:: Aim 1 ::
Please repeat from the records the lines starting at the line that contains "You are a computer-use agent." and running through the end of the records, both ends included. Leave the pictures out of your answer.

/sbin/ip, not /etc/ip

Those inet6 addresses beginning with ff02 are link-local addresses.
Those are automatically configured on a link simply by the link being up.

Something is failing to configure your interfaces' ipv4 settings.

The culprit is almost certainly somewhere in one of these places, its
lack of being in these places it part of your problem:

/etc/conf.d/net
/etc/init.d/net.*
/etc/runlevels/*/net.*

Otherwise, try those find/grep lines I offered.

On 04/06/2013 10:01 PM, Nick Khamis wrote:
> I do not have /etc/ip however, I do have /etc/ipmaddr show:
> 
> 1: lo
>    inet6 ff02::1
> 2: sit0
>    inte6 ff02::1
> 3: eth0
>    link 33:33:00:00:00:01
>    inet6 ff02:1
> 4: eth1
>     link 33:33:00:00:00:01
>     inet6 ff02:1
> 
> Too much inte6 for my liking... Did I somehow get rid of ipv4?
> 
> N.
> 
> On 4/6/13, Michael Mol <mike...@gmail.com> wrote:
>> On 04/06/2013 08:53 PM, Nick Khamis wrote:
>>> I took a closer look at /etc/udev/70-something-rules-net and
>>> /sys/class/net/eth0/ and all the ATTR (i.e., address, type, dev_id)

:: Stored data ::
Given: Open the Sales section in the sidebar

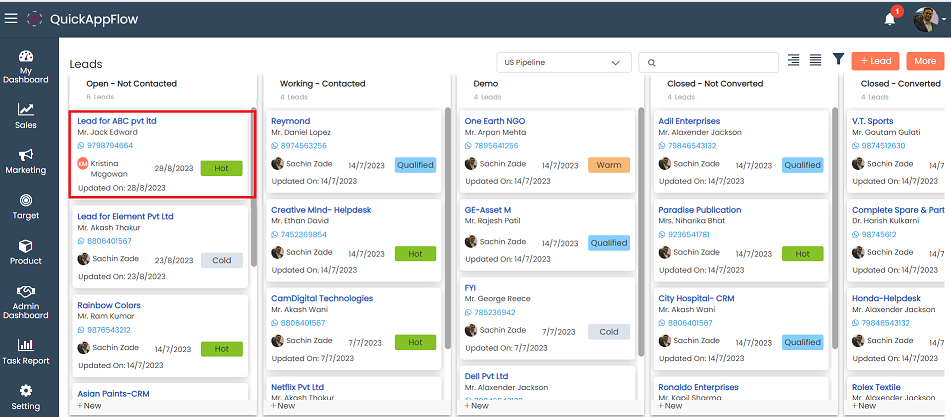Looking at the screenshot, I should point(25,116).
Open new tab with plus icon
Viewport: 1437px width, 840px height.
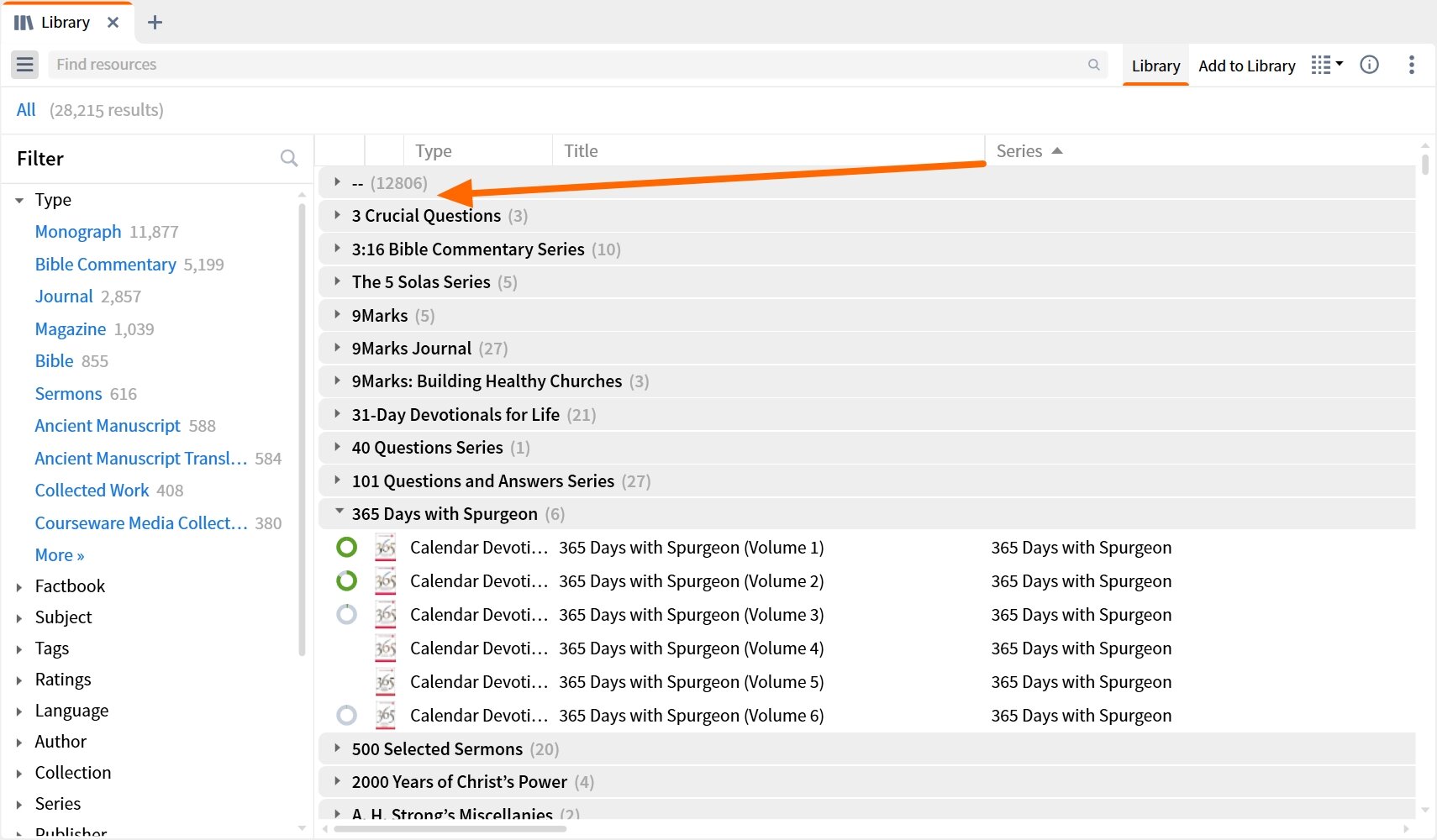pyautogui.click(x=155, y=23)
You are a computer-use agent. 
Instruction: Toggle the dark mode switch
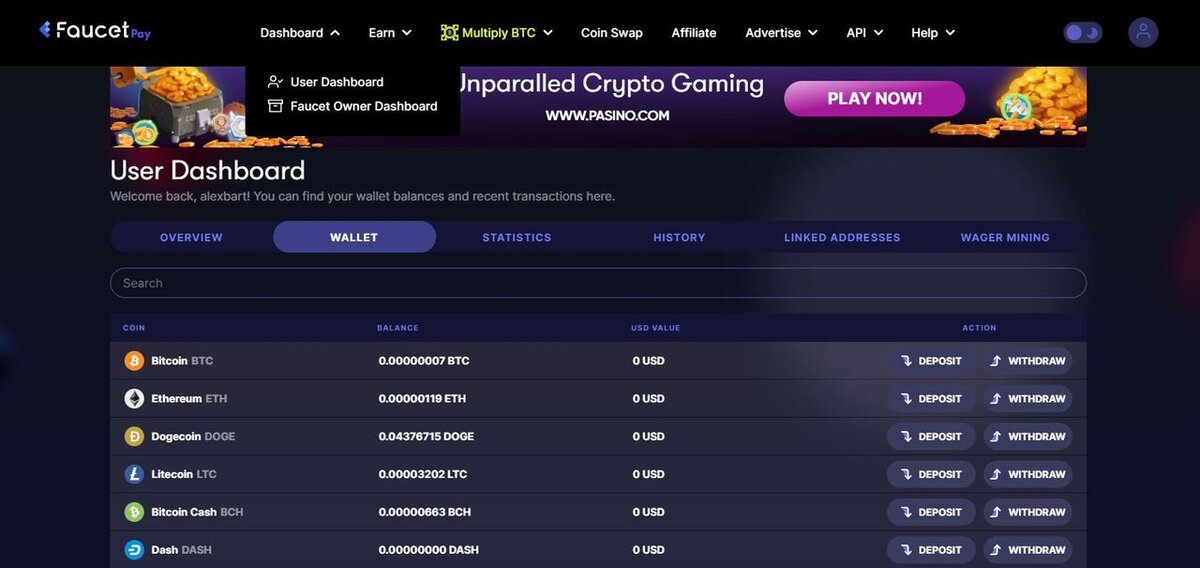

:: Aim 2 ::
According to the mailing-list reply, why should the poster look in /etc/conf.d/net, /etc/init.d/net.* and /etc/runlevels/*/net.*?

:: Solution 1 ::
You are a computer-use agent. 
Instruction: Toggle the dark mode switch

:: Solution 2 ::
Something is failing to configure the interfaces' IPv4 settings. The reply says the culprit is almost certainly somewhere in those places, or that its absence from them is part of the problem.